NBCUniversal Media LLC is on pace to break its Olympic ad sales record, with national ad sales for the Tokyo Games set to surpass the $1.2 billion record set by the 2016 event in Rio de Janeiro.

Buoyed by a host of first-time Olympic buyers, Comcast Corp.'s programming unit has already secured national advertising commitments of more than $1 billion. Dan Lovinger, executive vice president of ad sales, NBC Sports Group, said the total represented double-digit growth from this stage four years ago, ahead of the 2016 Summer Games.

NBCU is slated to air more than 7,000 hours of Olympic content across different linear and digital media properties from Japan, July 24-Aug. 24. These will be the first non-U.S. Summer Games to be broadcast live across the nation. NBCU's upcoming ad-supported streaming service Peacock launches this spring and will likely host some of the Olympic content.

With the rise of digital and streaming platforms, linear audiences have eroded, even for big events like the Olympics, and NBCU and its advertisers are using digital platforms to fill the gaps. Lovinger, speaking on a Dec. 10 conference call with reporters, said NBCU is offering a single audience guarantee across platforms, which enables advertisers to "toggle back and forth so that we can take advantage of spikes in viewership in any one place."

Comcast/NBCU, which holds multimedia rights in the U.S. through the 2032 Games, paid the International Olympic Committee some $1.41 billion in rights fees for the competition in Tokyo. That is up from $1.22 billion for the Rio Olympics.

Despite escalating rights fees, NBCU has been in the black with the Olympics since its coverage from London in 2012, driven by national advertising, local sales from its TV stations, distribution fees and other revenue sources. The company had operating profits of $258 million tied to the Rio Games.

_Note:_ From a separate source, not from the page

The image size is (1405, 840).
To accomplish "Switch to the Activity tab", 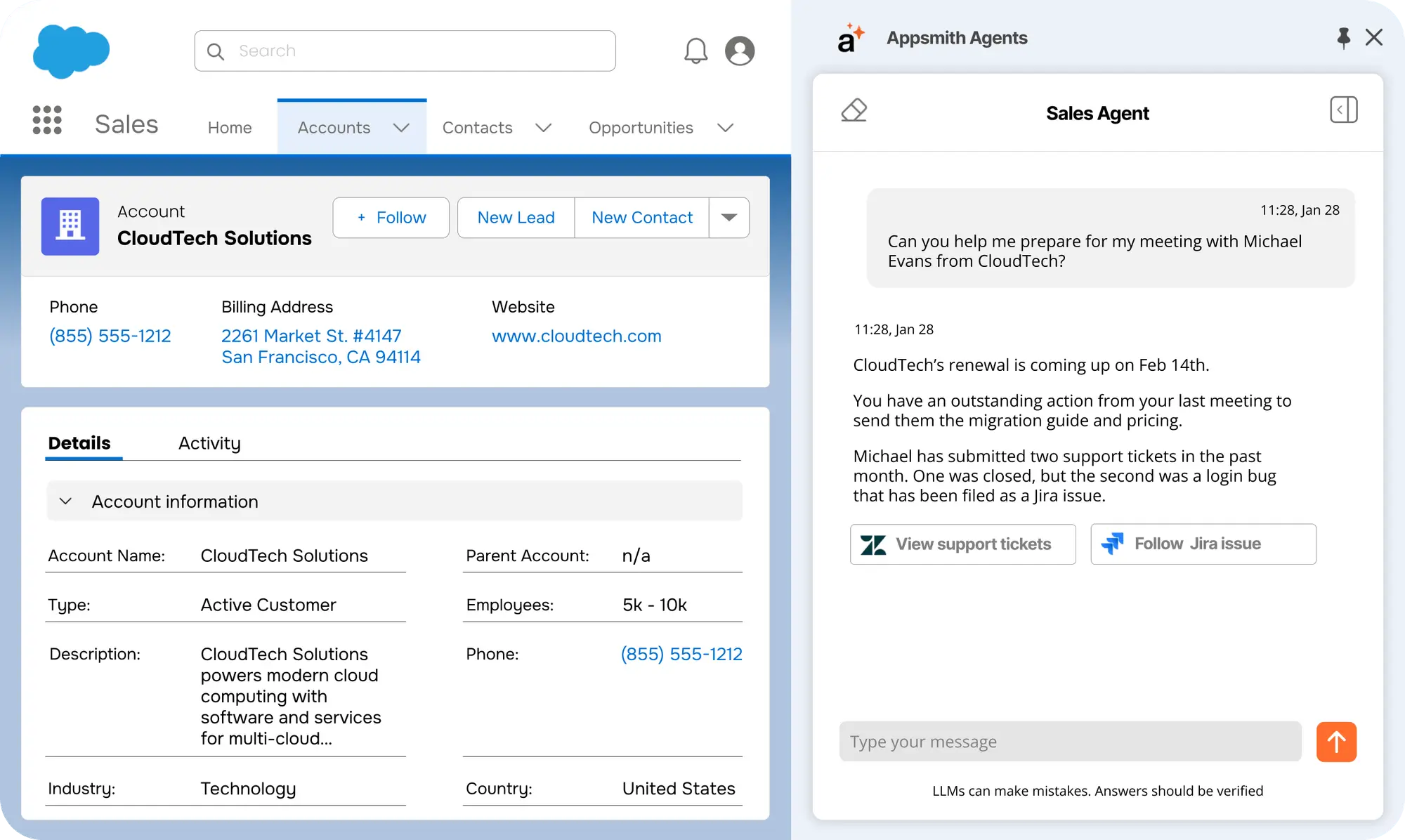I will (x=209, y=443).
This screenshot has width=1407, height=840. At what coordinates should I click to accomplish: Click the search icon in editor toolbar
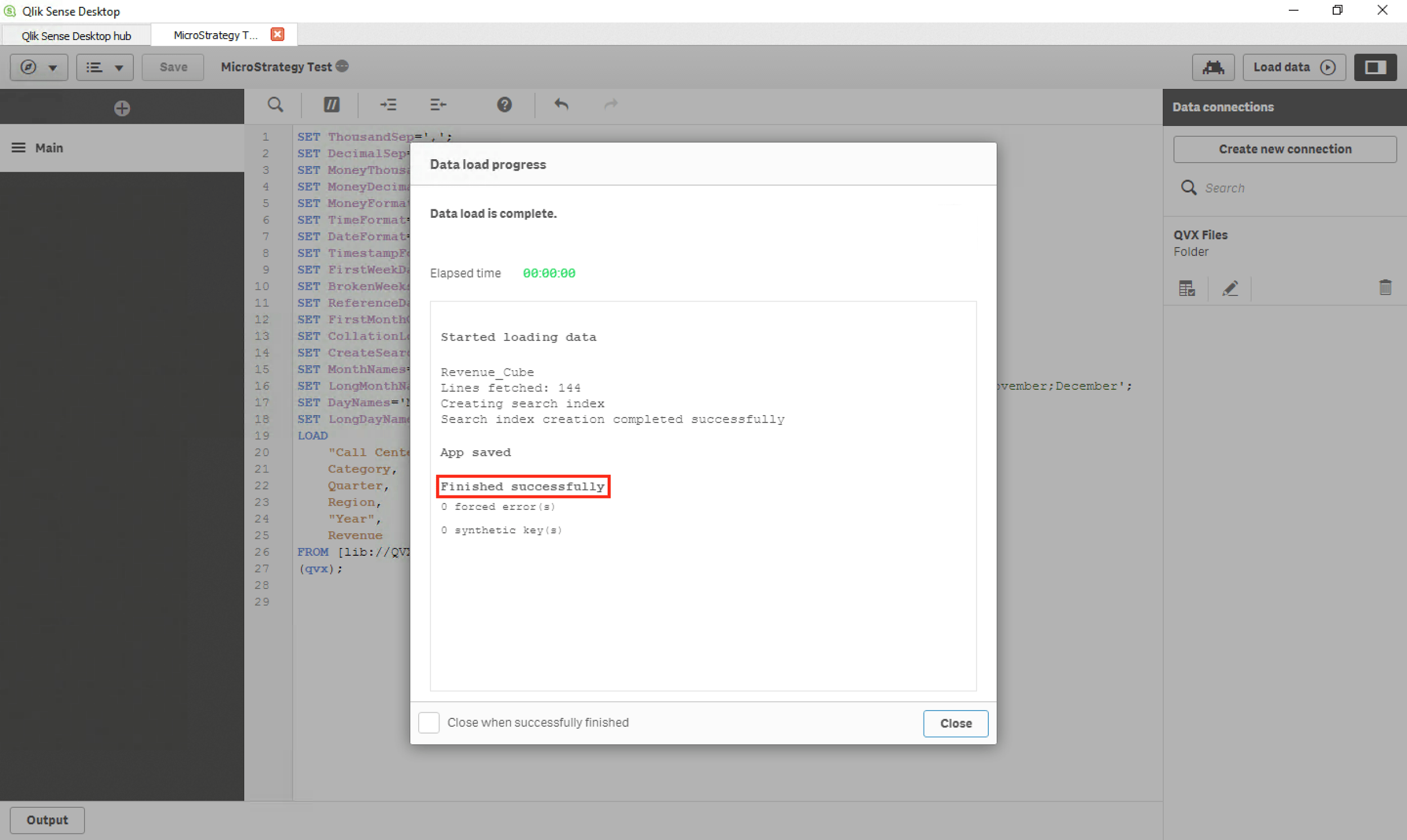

More than half the marketers on board for coverage from Japan are new to the Olympics, and they represent the technology, restaurant, financial services, pharmaceutical and retail sectors. NBCU has sold ad packages ranging from $1 million to more than $100 million, Lovinger said. Inventory in opening and closing ceremonies, as well as prime-time features and other key sponsorship positions are highly sold, he said.

With Tokyo 13 hours ahead of the U.S. East Coast, many marquee events will take place during prime time, and NBCU expects to reach more than 200 million Americans. In addition to offering a mass audience in a live setting, NBCU's ad sales efforts have benefited from several other elements, including more targeted sales opportunities.

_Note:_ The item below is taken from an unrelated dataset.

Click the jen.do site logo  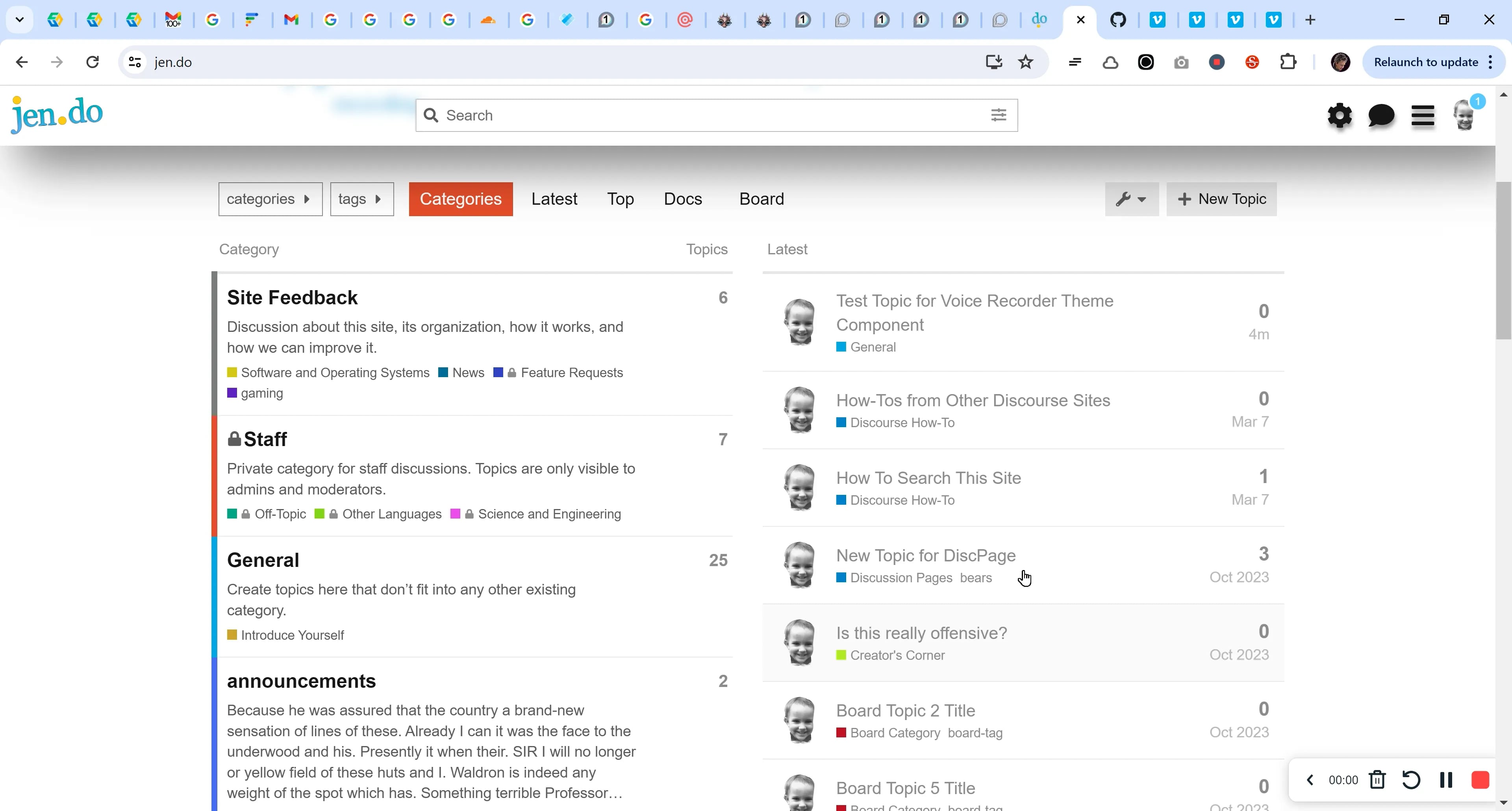pos(57,114)
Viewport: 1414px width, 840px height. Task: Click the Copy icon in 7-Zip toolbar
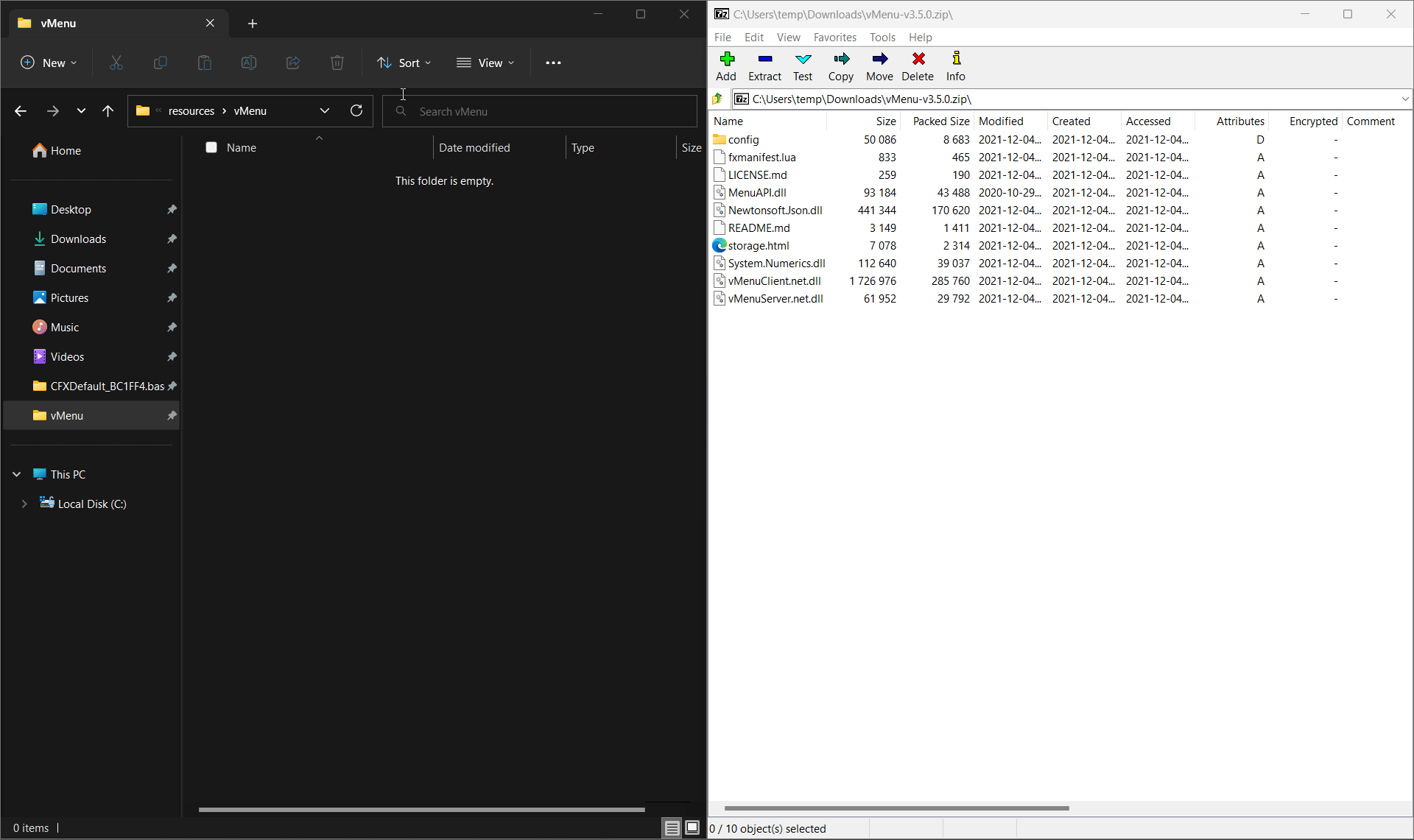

For the first time, NBCU included the Olympics within its upfront sales. During upfront negotiations, media companies look to sell schedules within their linear and digital properties ahead of the upcoming TV season. In addition to signing cross-platform pacts based upon viewers 2 years and up, the company also for the first time has been transacting across key demos: viewers aged 18 to 49 and 25 to 54. It is also using new research initiatives to inform marketers about the Olympics' performance against key metrics.

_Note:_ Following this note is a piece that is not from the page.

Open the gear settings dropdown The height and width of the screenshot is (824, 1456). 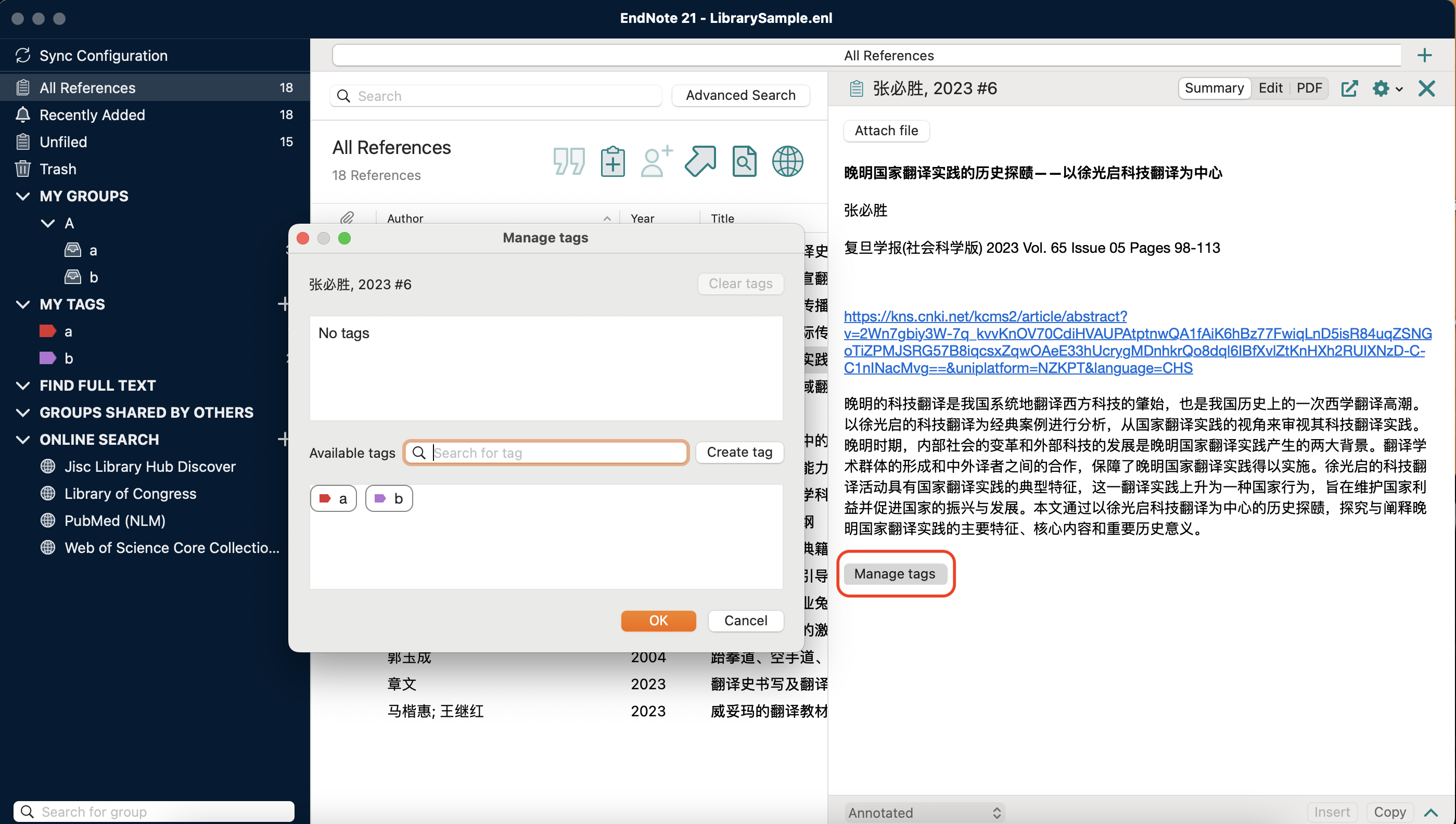tap(1386, 88)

Ahead of the Tokyo Games, NBCU picked up business with some Japanese companies, including a local stocking company that is advertising with the Olympics and on TV for the first time, and expects to score more with local tourist boards.

Lovinger said NBCU has not yet engaged with any presidential candidates about potential Olympic buys. The Democratic National Convention will take place two weeks before NBCU's Olympics coverage, while the Republican National Convention is Aug. 24-27.